→ **EXERCISE GOAL**:
Within the listing below, the lines containing "pixels" are to be counted. Give the number only.

========

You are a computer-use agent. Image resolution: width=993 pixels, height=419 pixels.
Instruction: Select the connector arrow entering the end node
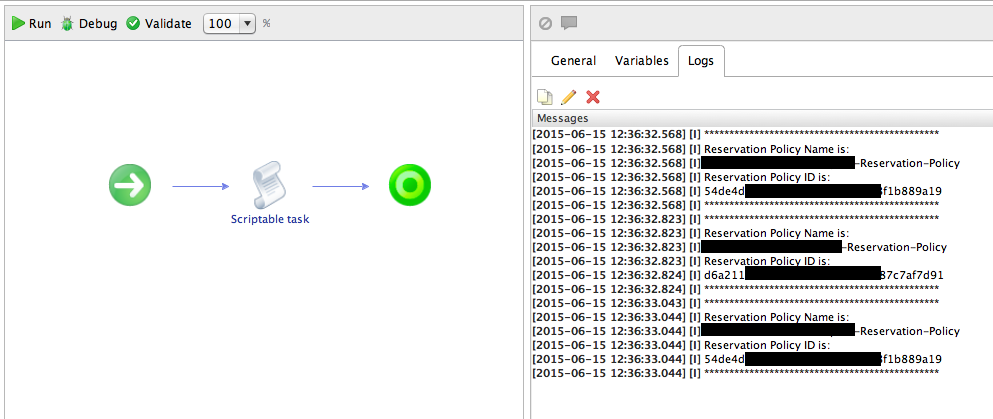345,186
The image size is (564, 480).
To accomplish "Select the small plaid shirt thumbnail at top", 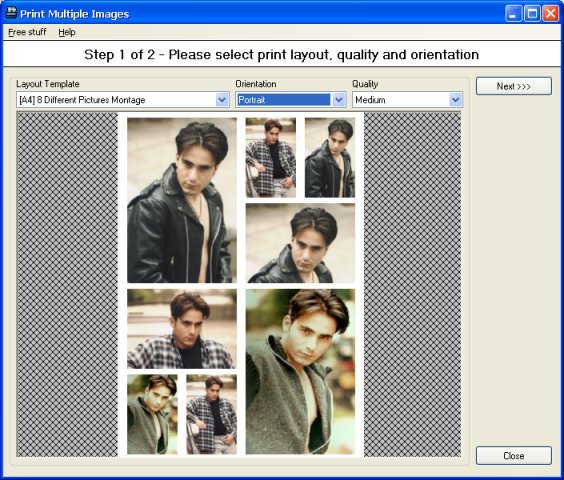I will click(270, 157).
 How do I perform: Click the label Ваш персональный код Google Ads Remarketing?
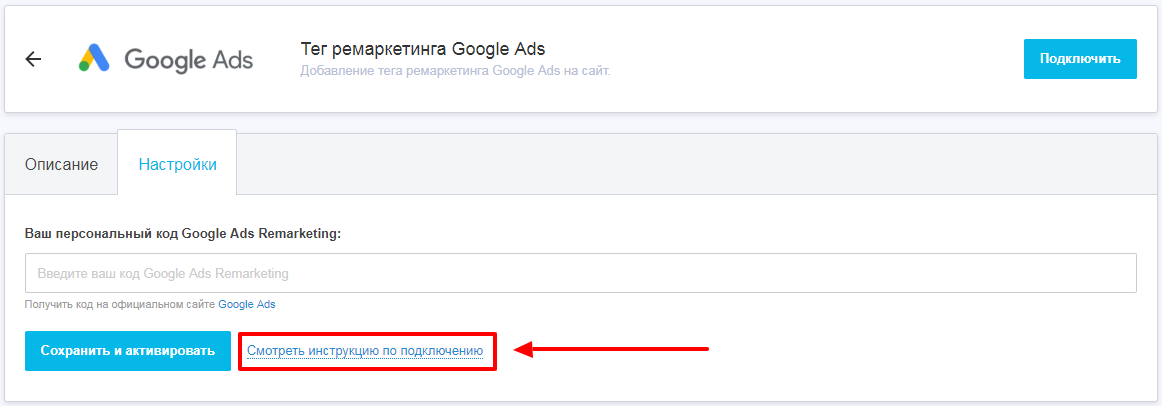pos(183,233)
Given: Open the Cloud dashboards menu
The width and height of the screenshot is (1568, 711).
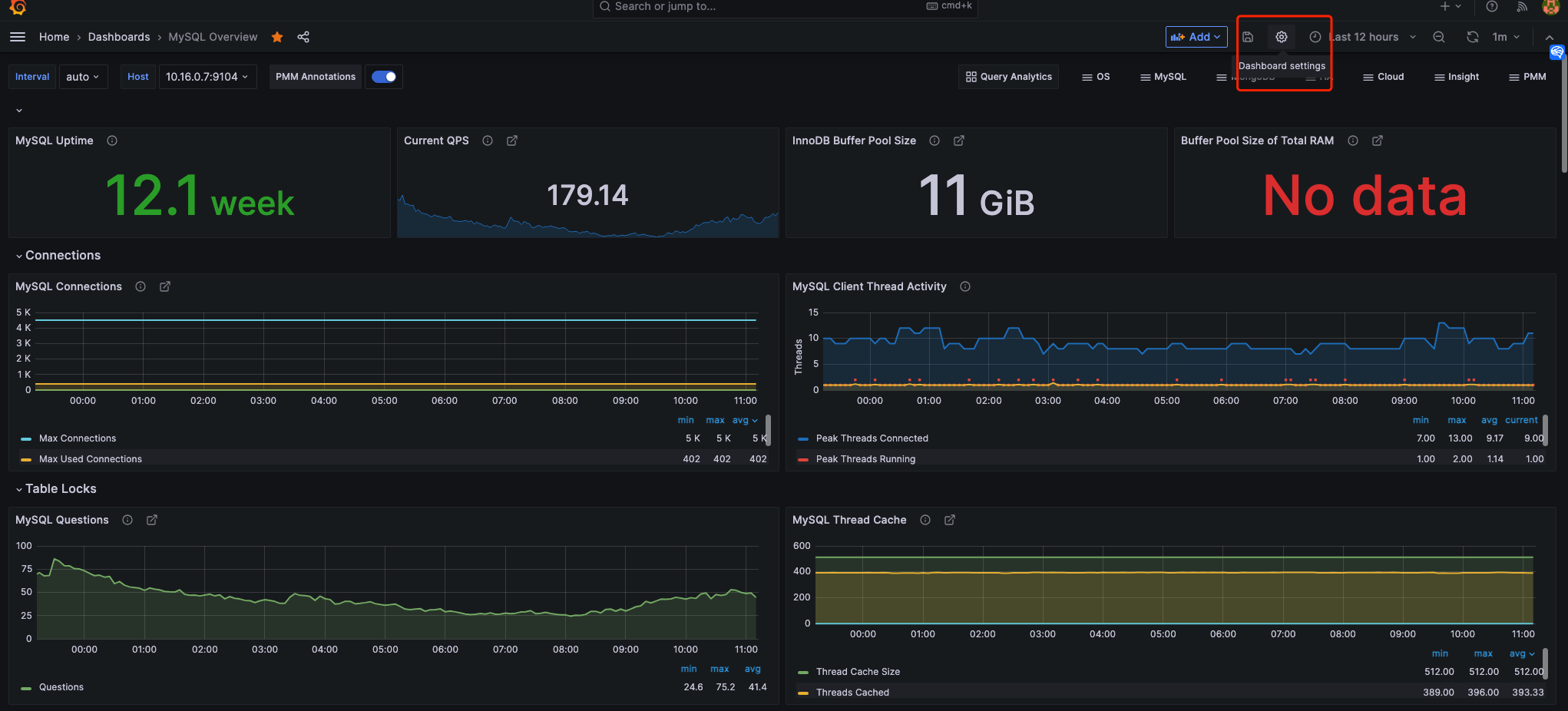Looking at the screenshot, I should [1383, 77].
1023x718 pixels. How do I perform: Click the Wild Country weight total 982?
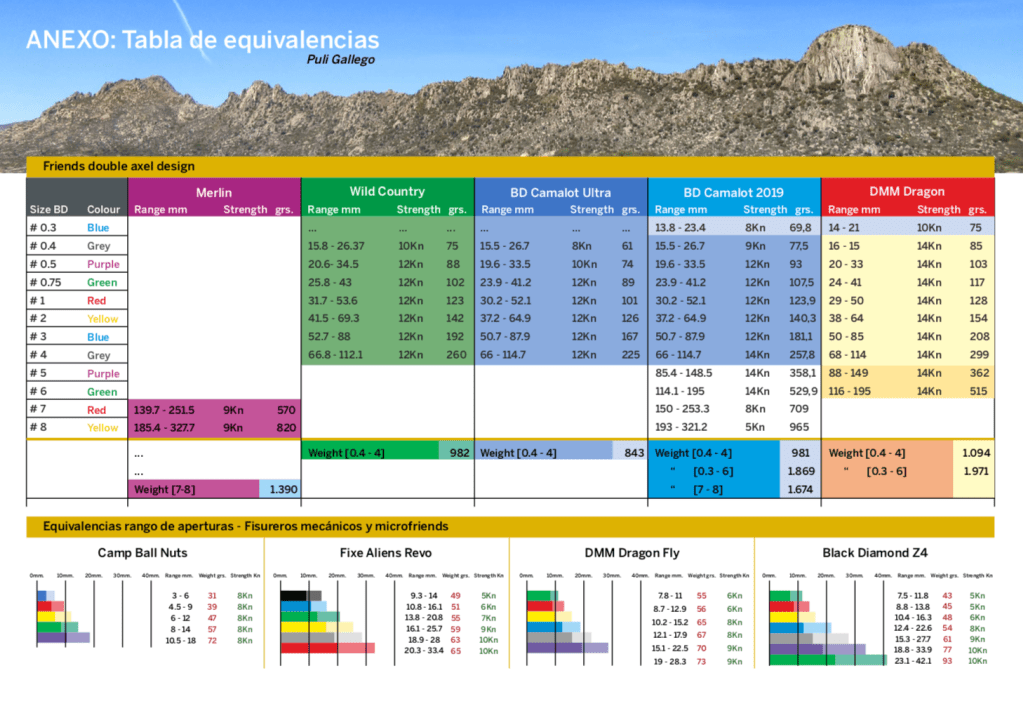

========

→ **RESPONSE BELOW**:
2